When winter arrives, you and your crew are the first to meet it head on. Sometimes that means hours, if not days behind the wheel. That much time sitting in a truck can leave everyone with sore, aching muscles.
Chronic back pain and injuries are common for any profession that requires many hours of prolonged sitting. In the contract snow removal business, drivers can be sitting in their trucks for hours at a time without taking the proper measures to protect their backs. Back injuries can lead to down time, meaning a loss of money for the employer and the employee.
According to the National Center for Biotechnology Information, back pain costs employers $7.4 billion per year in employees ranging from 40 to 65 years old alone (*1*). It is not difficult to take preventive measures to prolong the onset of chronic back pain or injuries. All you have to do is keep these recommendations in mind when heading out to tackle the next snow event.
7 Easy Tips to Follow
Get out and stretch, if you can. When you’re out clearing lot after lot, time is tight and the weather is often nasty, so it’s not always practical to take a stretch out of your truck. But if the weather, and time, allows for it, take a break to walk around and stretch your muscles. Stretching warms up your muscles and gets the blood circulating which reduces your chance of injury and stiffness. Ergonomic experts suggest getting out and stretching about 5 minutes of every hour. If that isn’t practical, try to set the goal of stretching after you finish each job.
Be aware of how you move. This isn’t something too many people think about, but it should be. Even the most subtle motion, like buckling your seatbelt, can cause back discomfort or injury. Avoid all unnecessary twisting. Be aware of how you move now so you won’t have to worry about which motions will “throw your back out” later.
Use lumbar support. If the seat in your truck has a lumbar support feature, use it! Not only is this going to make you more comfortable right away, it’s going to reduce the chance for long term back problems. If lumbar support is not available in your truck, simply roll up a towel and put it behind your lower back.
Adjust the seat and use the “9 and 3” position. Move the seat forward and angle it correctly. By moving the chair forward you’re not straining to reach the pedals or the steering wheel. Position your chair at approximately 100° to 110°. You don’t want to sit up too straight, but you shouldn’t be slouching either. By placing your hands in the “9 and 3” position on the steering wheel instead of the “10 and 2” position, you can rest your elbows on the arm rests of your chair, taking some of the strain out of your upper back. This will also make your wrists more comfortable.
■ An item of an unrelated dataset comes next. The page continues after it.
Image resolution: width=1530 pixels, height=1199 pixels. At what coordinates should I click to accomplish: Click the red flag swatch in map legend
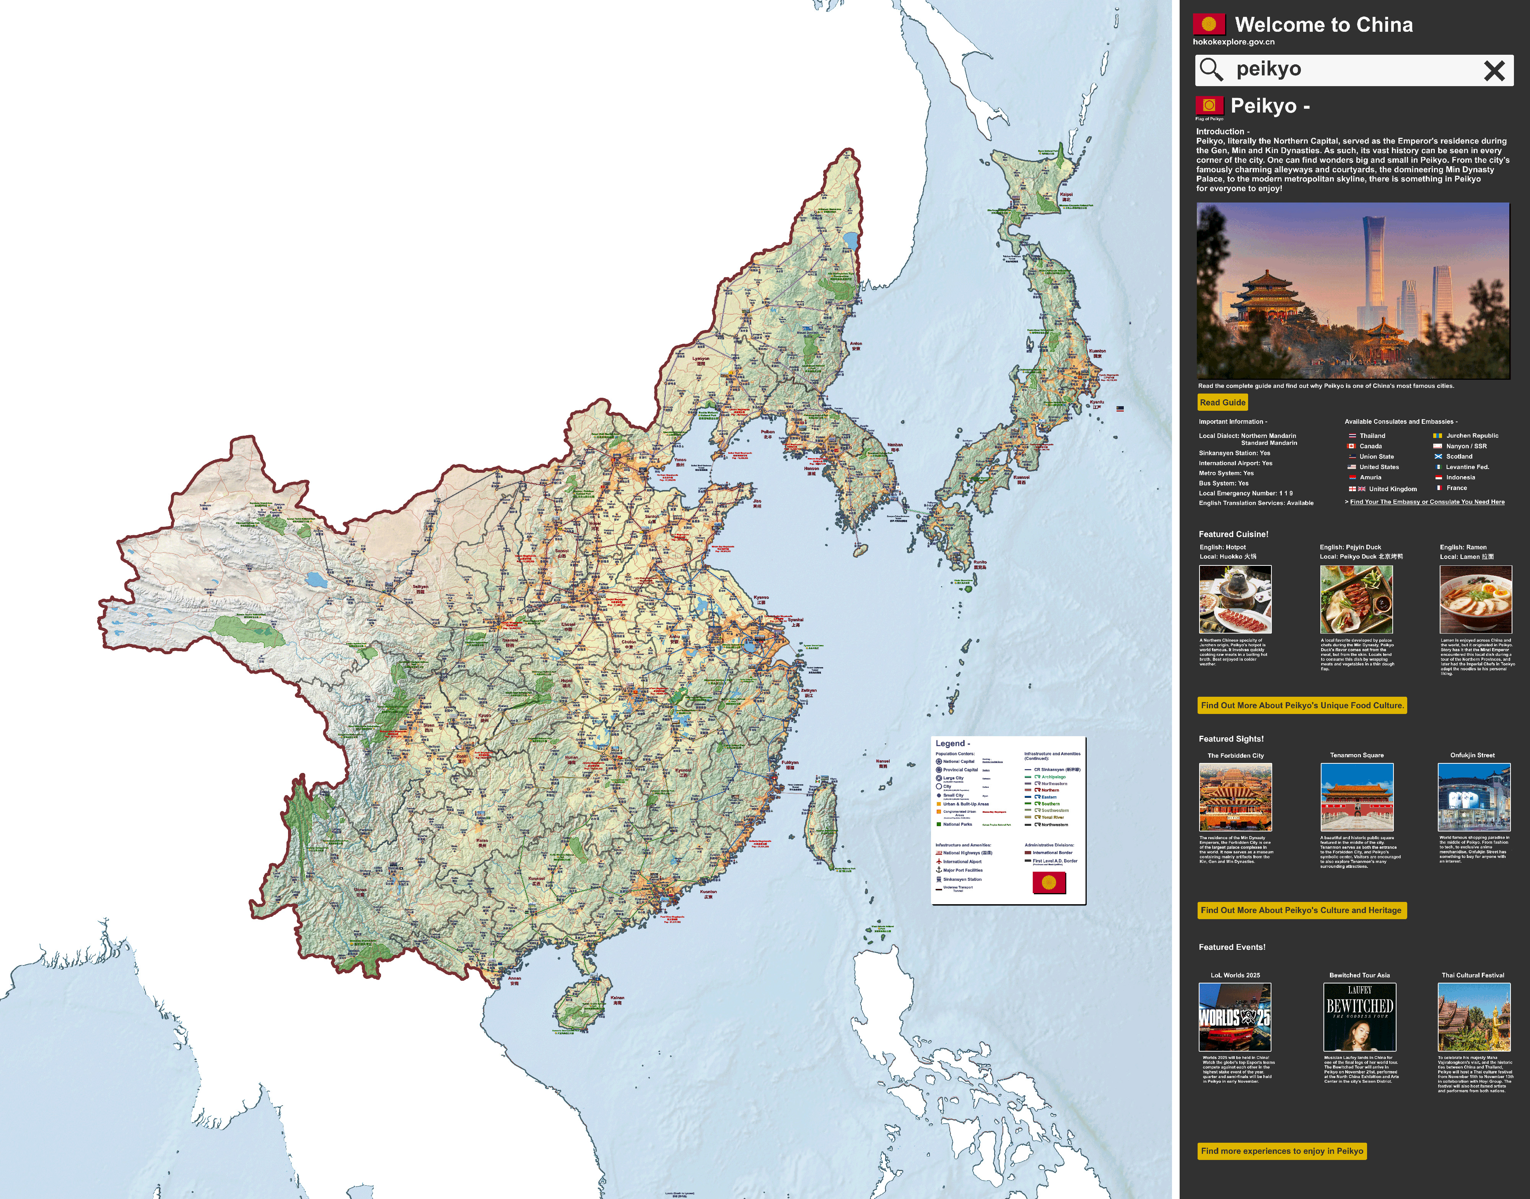(1049, 882)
Use gel seat cushions. When operating a plow there may be some vibration in the cab. This can cause discomfort to the driver’s back. A gel seat cushion will help to absorb some of that vibration.
Use heated seats, or a heated seat cover. A heated seat, or heated seat cover, is going to act just like a heating pad that you would use at home for back pain. The heat will help relax muscles, dull pain, and promote proper blood circulation to the affected areas. However, be cautious when using a heated seat and then immediately stepping into the cold. The sudden shock of the cold temperature on warm skin can cause muscles to stiffen, thus making them more prone to injury. So, when leaving the warmth of your truck don’t forget to stretch! Don’t move anything until you stretch and warm up your muscles.
Slow down! If you are driving too fast across the pavement and hit a bump, it is going to cause your body to move in a jarring way, which could be very damaging. The same goes for hitting a snow-bank while stacking snow. And your back isn’t the only thing taking a toll; your entire body is, not to mention the stress you’re putting on your equipment. To avoid these issues, keep to the recommended plowing speed of no more than 14 mph.